With an annual budget now approaching $4 trillion, it’s not surprising that the US government has quite a few departments that most of us know nothing about.

And with a budget deficit of $486 billion projected for 2015, you would hope that Congress is diligently striving to abolish agencies whose functions are no longer needed. Perhaps that’s what Congress had in mind in 1996, when it voted to disband the “Board of Tea Examiners.” For nearly a century, this group of tea tasters met twice a year to inspect tea to determine if it was of a high enough quality to be sold in the US. But for nearly two decades, US tea drinkers have somehow survived without it.

But many agencies with responsibilities just as esoteric as the Tea Board continue to exist, courtesy of US taxpayers. Take the Board on Geographic Names (BGN), for instance. This government agency performs the vital function of “maintaining uniform geographic name usage.” Only, it’s not doing a terribly effective job. Take my hometown of Charleston, West Virginia, for instance. If the BGN was doing its job, wouldn’t it make the other 40 cities named Charleston change their name to something else? After all, to avoid confusion, shouldn’t there just be just one Charleston?

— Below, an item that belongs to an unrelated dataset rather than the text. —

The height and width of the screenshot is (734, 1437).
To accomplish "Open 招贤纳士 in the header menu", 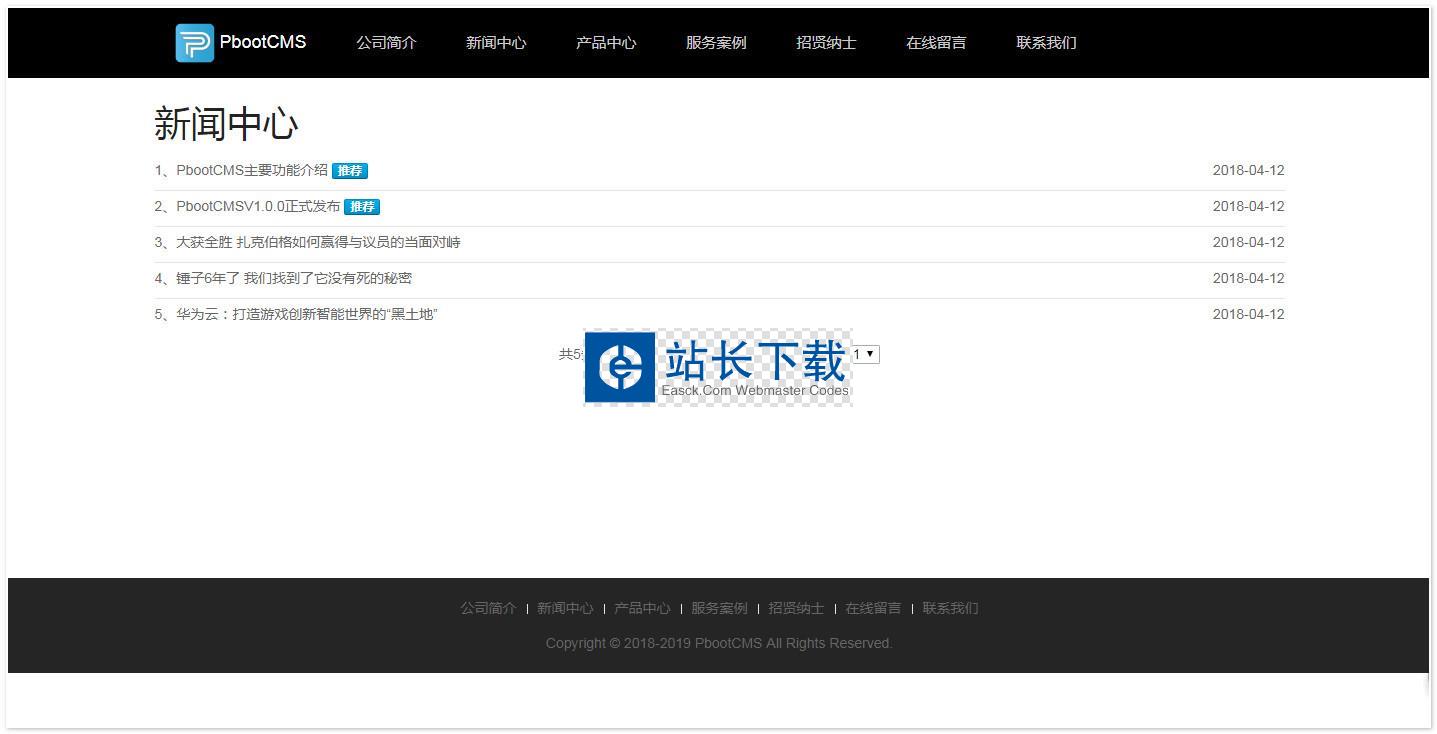I will [x=826, y=43].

While the BGN seems unlikely to foist any serious harm on the US, I can’t say the same about every obscure federal agency. A great example would be the “Raisin Administrative Committee” (RAC).

This intrepid bureaucracy, with an annual budget of around $5 million, came into being in 1949. It performs the indispensible task of administering a “price stabilization” program to ensure that raisin prices don’t fall too low. After all, we wouldn’t want to risk letting the free market decide how much raisins should sell for, would we? As we all know, bureaucrats do this job so much more efficiently than market forces ever could. For proof, just look at the glorious achievements of socialist economies like Cuba, Venezuela, Zimbabwe, and the former Soviet Union!

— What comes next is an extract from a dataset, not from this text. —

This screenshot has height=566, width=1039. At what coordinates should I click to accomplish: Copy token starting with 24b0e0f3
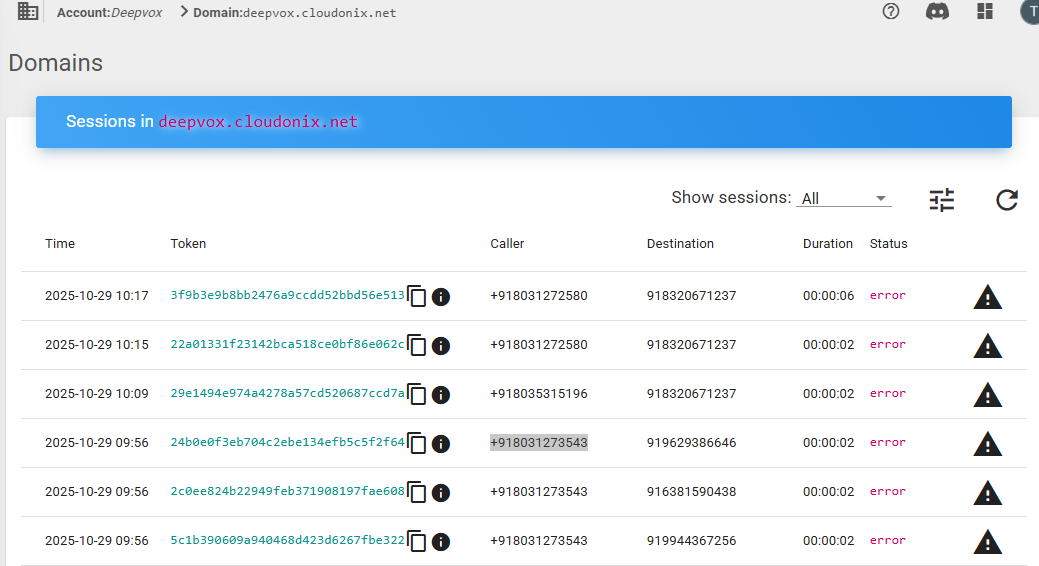pos(417,443)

In any event, back in 2002, after consulting crystal balls, goat entrails, and other economic forecasting tools, the RAC decreed that raisin farmers would be required to divert 47% of their crop into a raisin “reserve.” In other words, the farmers wouldn’t be allowed to sell nearly half of their raisins. Most raisin farmers went along, but one farmer named Marvin Horne didn’t. He thought he had found a loophole in the rules that allowed him to actually sell all the raisins he wanted.

Naturally, the RAC didn’t agree. A free market in raisins was such a grave threat to the US economy that the RAC originally fined Horne $650,000, now over $1.5 million, for not permitting it to confiscate nearly half his raisin crop. Horne appealed the fine, and for the last decade, the case has bounced up and down through the federal court system. The case is now before the Supreme Court, which mercifully appears ready to overturn a lower court decision ruling in favor of the RAC. That decision, from the 9th Circuit Court of Appeals held – get this – that the constitutional requirement to pay “just compensation” for regulatory “takings” applies only to real estate.

It’s what happens after the Court overrules the RAC where things will get interesting. Would the decision invalidate all price support programs run by agencies like the RAC? We can only hope that it would, but the frightening specter of a free market in agricultural commodities may be too much for even a Republican-controlled Congress to bear.

Of course, the power of eminent domain – the authority of the sovereign to take private property for public use – isn’t only abused in the US. Among other countries, courts in Belgium, France, and Germany have upheld some very questionable regulatory takings.

On the other hand, in many of the most popular international jurisdictions our clients live, invest, and do business in, regulatory takings of this type are virtually unknown. The Commonwealth of Dominica is a great example. Dominica does use eminent domain in public works projects, but doesn’t discriminate against non-Dominica property owners and also pays what is widely believed to be just compensation for such regulatory takings.

Yet, Dominica makes no effort to restrict agricultural output. At the local farmers market in Roseau, farmers can sell their bananas, coconuts, and other produce for whatever price the market will bear. Even raisins!

There’s a larger lesson here as well. Wealthy countries like the US have a tendency to develop the “Nanny State” to absurd proportions. Less developed countries like Dominica have better things to do than to tell farmers and other entrepreneurs what they can or cannot do.

Keep that in mind when you’re looking for offshore jurisdictions to live, invest, or do business in.